Having more Functions in the same Project does not resolve the problem as they would be all deployed in the same Function App so one dll, high memory, slow cold start. So I should create several Azure Function Projects and deploy each of them in a different Function App.

If all the above is correct we finally got to the problem: I would structure the code and the repo so that I have one Solution containing several Azure Function Projects. How can I have a CI/CD (Azure DevOps) so that when I push the repo ONLY the Azure Function Projects updated/modified/new are deployed? I need to deploy only the modified Azure Function Projects so not to have all the Function Apps (also the ones whose code is unchanged) goes cold.

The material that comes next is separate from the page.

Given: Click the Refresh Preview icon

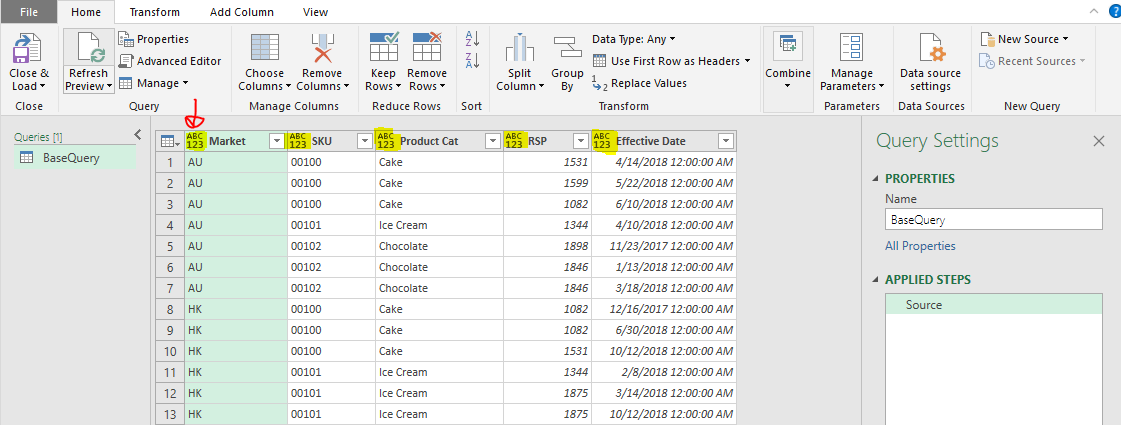Looking at the screenshot, I should 88,48.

This is less important but I'd also need to have one URL for all APIs, so https://myapi.azurewebsites.net/api/Function1, https://myapi.azurewebsites.net/api/Function2, etc and not https://myapi1.azurewebsites.net/api/Function1, https://myapi2.azurewebsites.net/api/Function1, etc. Is this possible using the above structure?

Upvotes: 2

Views: 520

Answers (1)

Krzysztof Madej
Krzysztof Madej

Reputation: 40729

You need to have multiple CI/CD pipelines with trigger limited only to specific folder:

trigger:
  paths:
    include:
    - function-a/*
    exclude:
    - '*'

for this you will get pipeline triggered only if changes are done in function-a folder. To limit a work needed to develop pipelines you should consider using templates. You can find more info about this here:

In this way you will avoid repeating yourself.

EDIT

To unify your API you can use Azure Functions Proxies

With this feature, you can specify endpoints on your function app that are implemented by another resource. You can use these proxies to break a large API into multiple function apps (as in a microservice architecture), while still presenting a single API surface for clients.